Identifying Potential Dietary Treatments for Inherited Metabolic Disorders Using Drosophila Nutrigenomics
Martelli et al., Cell Reports. 2024.
https://www.sciencedirect.com/science/article/pii/S221112472400189X?via%3Dihub=
Inherited metabolic disorders are known to cause severe neurological impairment and child mortality and can sometimes respond to dietary treatment; however, a suitable paradigm for testing diets is lacking for developing effective dietary treatment. In this study, researchers found that 26 of 35 Drosophila amino acid disorder models screened for disease–diet interactions displayed diet-altered development and/or survival. Among these models, researchers showed that dietary cysteine depletion normalizes metabolic profile and rescues development, neurophysiology, behavior, and life span in a model for isolated sulfite oxidase deficiency. These findings demonstrate the value of using Drosophila in studying diet-sensitive metabolic disorders and developing potential dietary therapies. Supported by ORIP (R24OD031447) and NHGRI.
CDK4/6 Inhibition Sensitizes Intracranial Tumors to PD-1 Blockade in Preclinical Models of Brain Metastasis
Nayyer et al., Clinical Cancer Research. 2024.
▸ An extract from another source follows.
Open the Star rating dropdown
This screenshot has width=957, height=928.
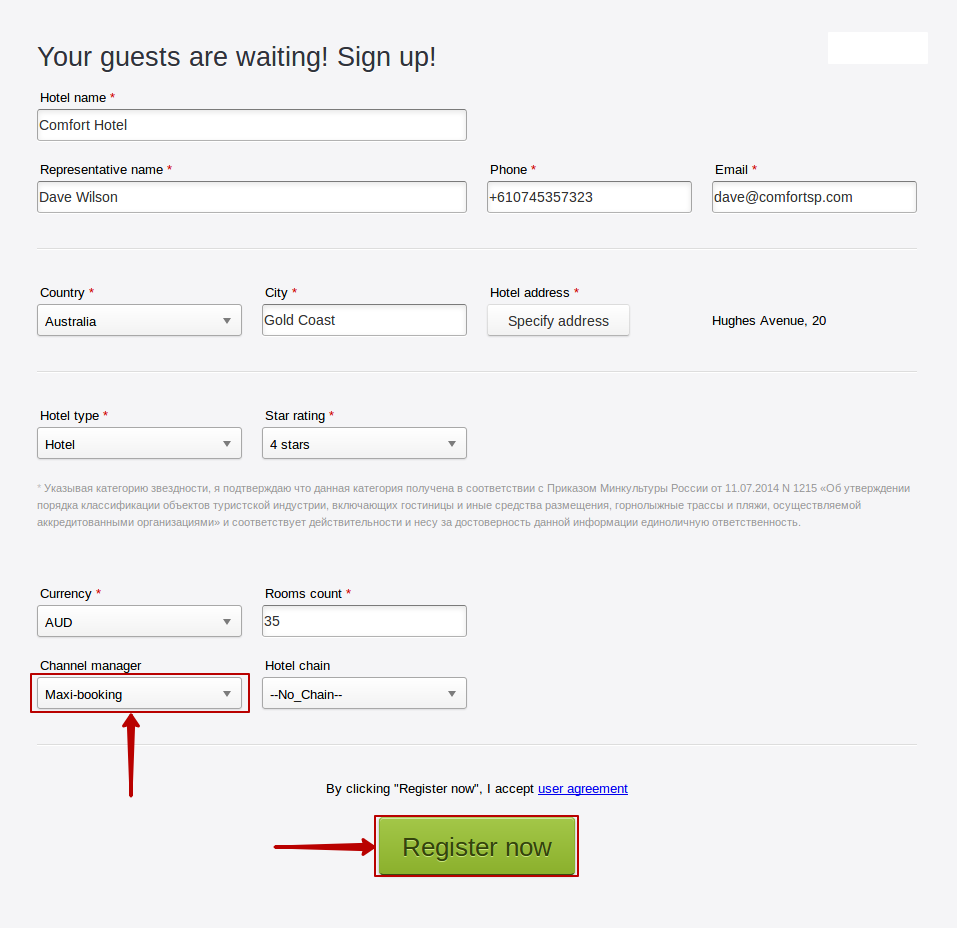(x=364, y=444)
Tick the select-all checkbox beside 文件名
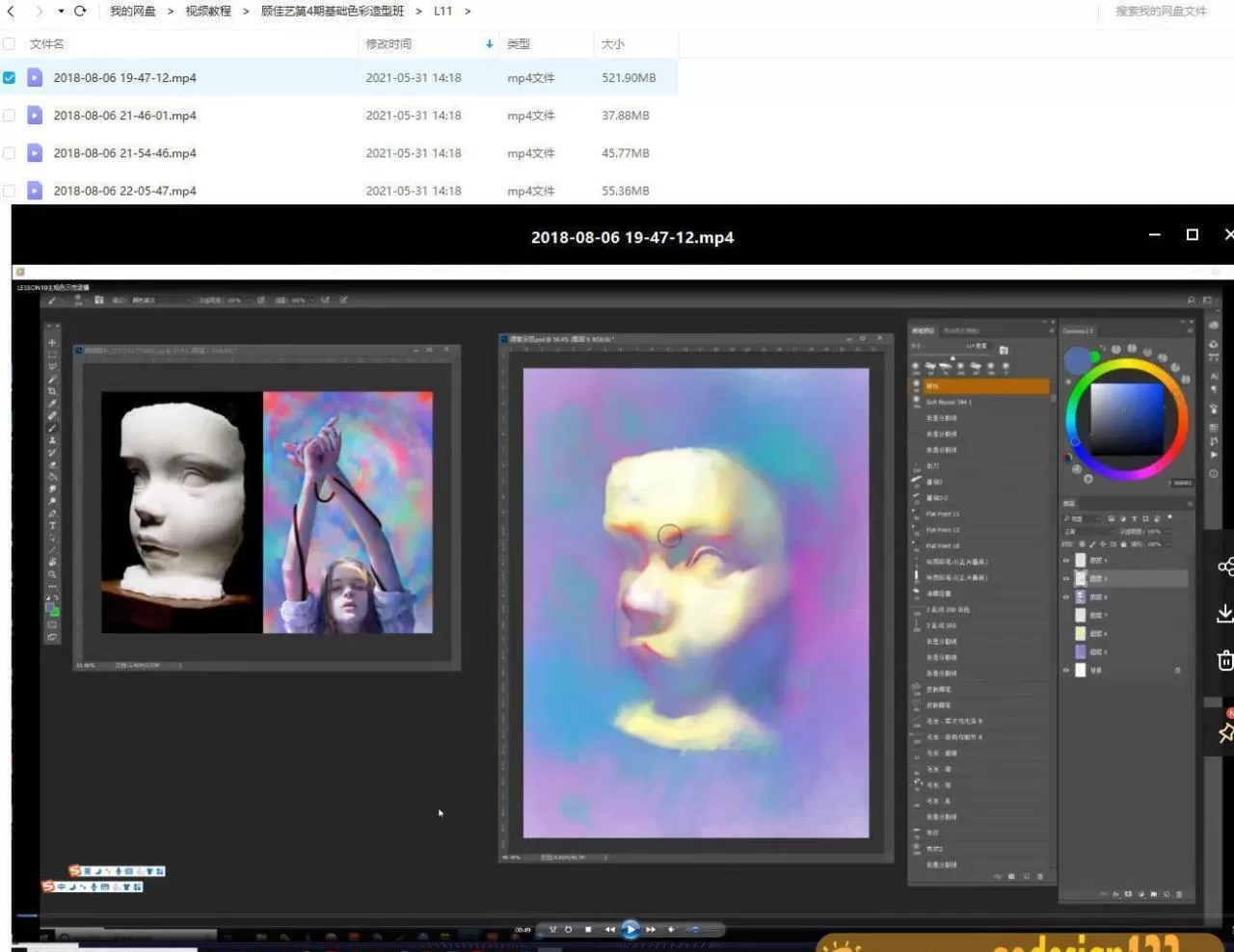Viewport: 1234px width, 952px height. (10, 44)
Brain metastases are associated with high morbidity and are often resistant to immune checkpoint inhibitors. In this study, investigators evaluated the efficacy of combining CDKi (abemaciclib) and anti–PD-1 therapy (“combination therapy”) in mouse models for brain metastases, elucidated how combination therapy remodeled the tumor–immune microenvironment (TIME) and T-cell receptor (TCR) repertoires, and investigated the effects of CDKi on T-cell development and maintenance in NOD-scid Il2rgnull (NSG) mice engrafted with human immune systems (“humanized mice”). Results offer a strong rationale for the clinical evaluation of combination CDKi and PD-1 blockade in patients with brain metastases. Supported by ORIP (R24OD026440), NCI, and NIAID.
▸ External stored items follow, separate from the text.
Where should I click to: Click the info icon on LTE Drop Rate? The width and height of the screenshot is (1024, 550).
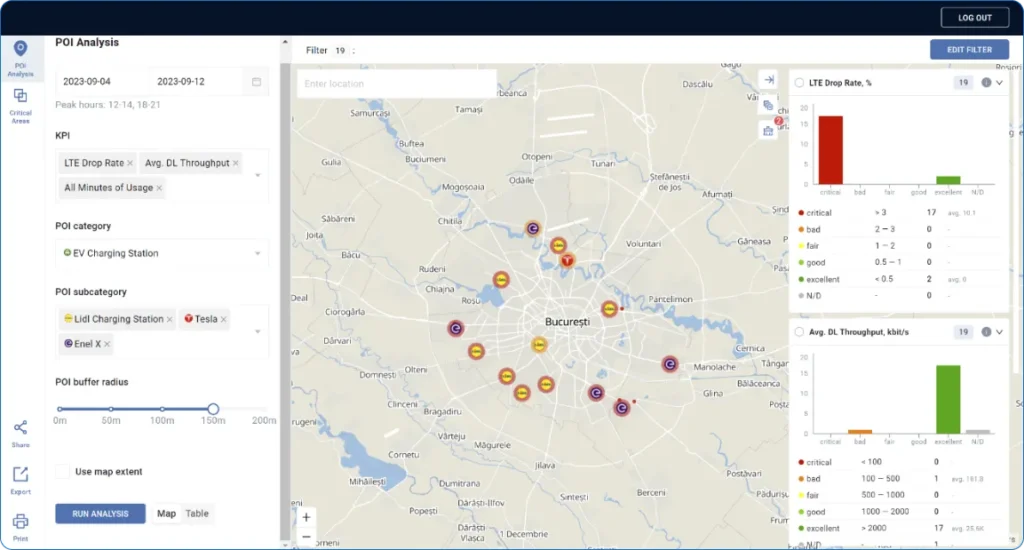click(986, 83)
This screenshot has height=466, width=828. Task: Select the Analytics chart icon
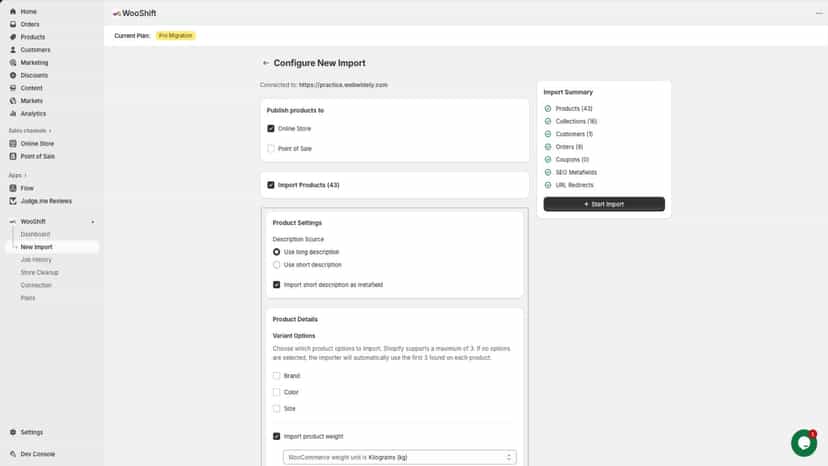13,114
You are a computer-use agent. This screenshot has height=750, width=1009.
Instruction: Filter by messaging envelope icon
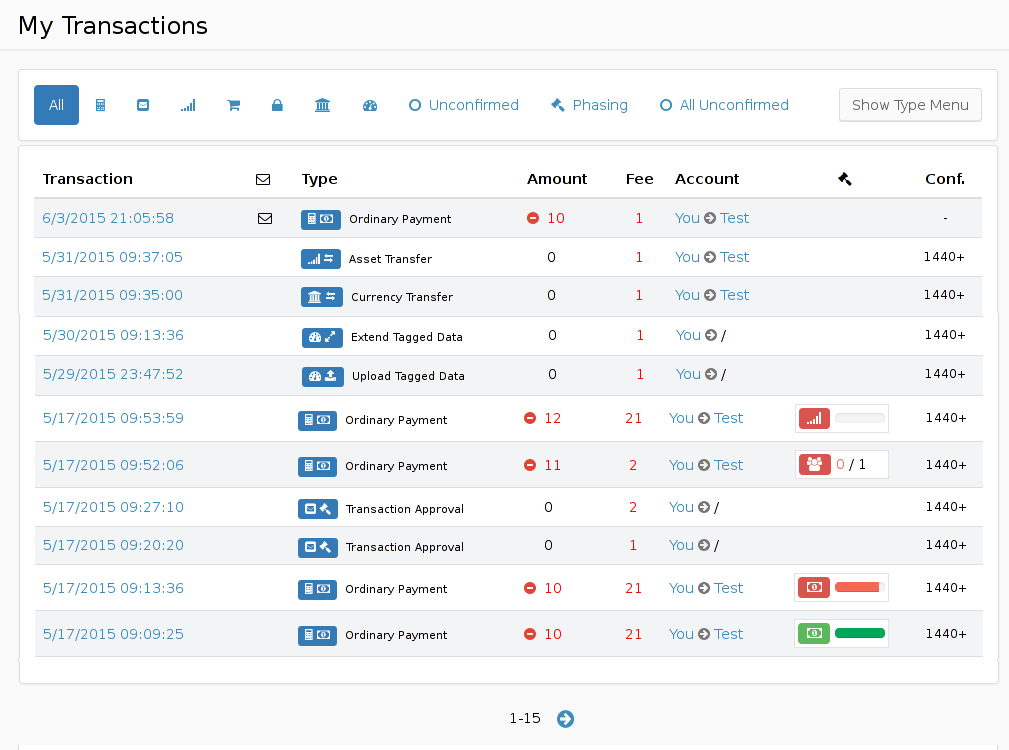click(143, 105)
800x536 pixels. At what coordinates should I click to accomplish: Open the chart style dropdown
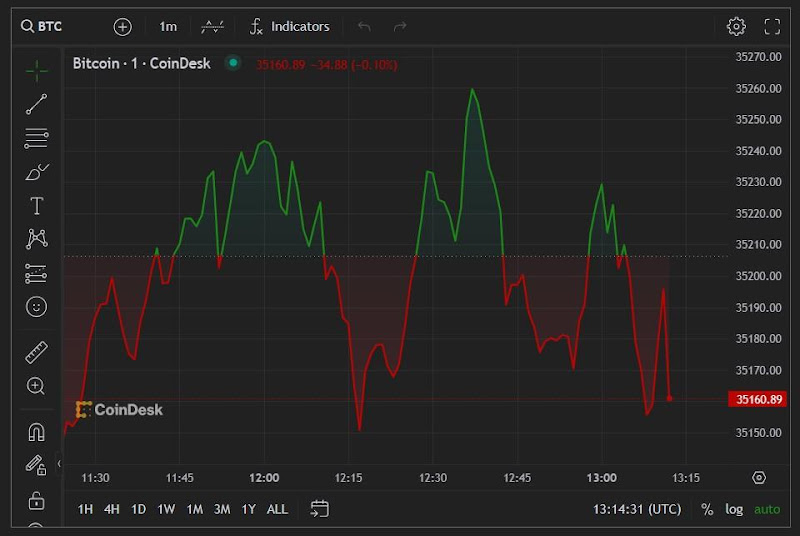[x=212, y=27]
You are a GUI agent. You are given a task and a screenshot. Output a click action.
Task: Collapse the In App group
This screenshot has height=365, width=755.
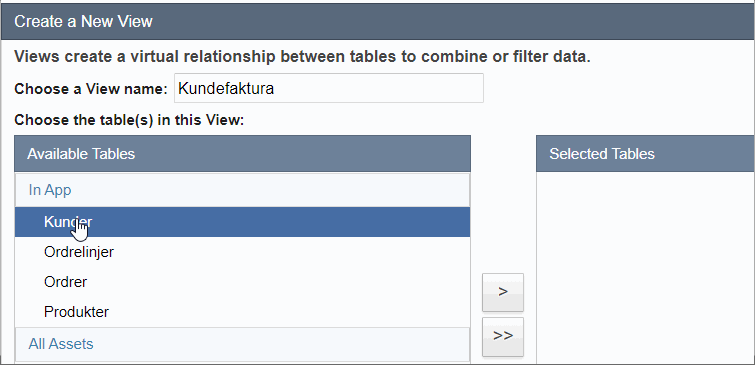(x=242, y=190)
Effect of Hormone Replacement Therapy on Amyloid Beta (Aβ) Plaque Density in the Rhesus Macaque Amygdala
Appleman et al., Frontiers in Aging Neuroscience. 2024.
https://www.frontiersin.org/articles/10.3389/fnagi.2023.1326747/full
Amyloid beta plaque density is associated with Alzheimer’s disease. In this study, the authors examined its concentration in aged female nonhuman primates’ cerebrospinal fluid, as well as in the amygdala, an area of the brain involved with emotion and memory. They set out to test the hypothesis that estrogen hormone replacement therapy can beneficially affect amygdala Aβ plaque density in “surgically menopausal” females (i.e., aged rhesus macaques that had undergone ovariectomy). Female rhesus macaques that received estrogen replacement therapy showed fewer amyloid plaques than those that did not receive the hormone. This effect was observed regardless of the type of diet that the animals consumed. These findings suggest that hormone replacement might be a helpful treatment to consider for Alzheimer’s disease. Supported by ORIP (P51OD011092, R24OD011895, S10OD025002) and NIA.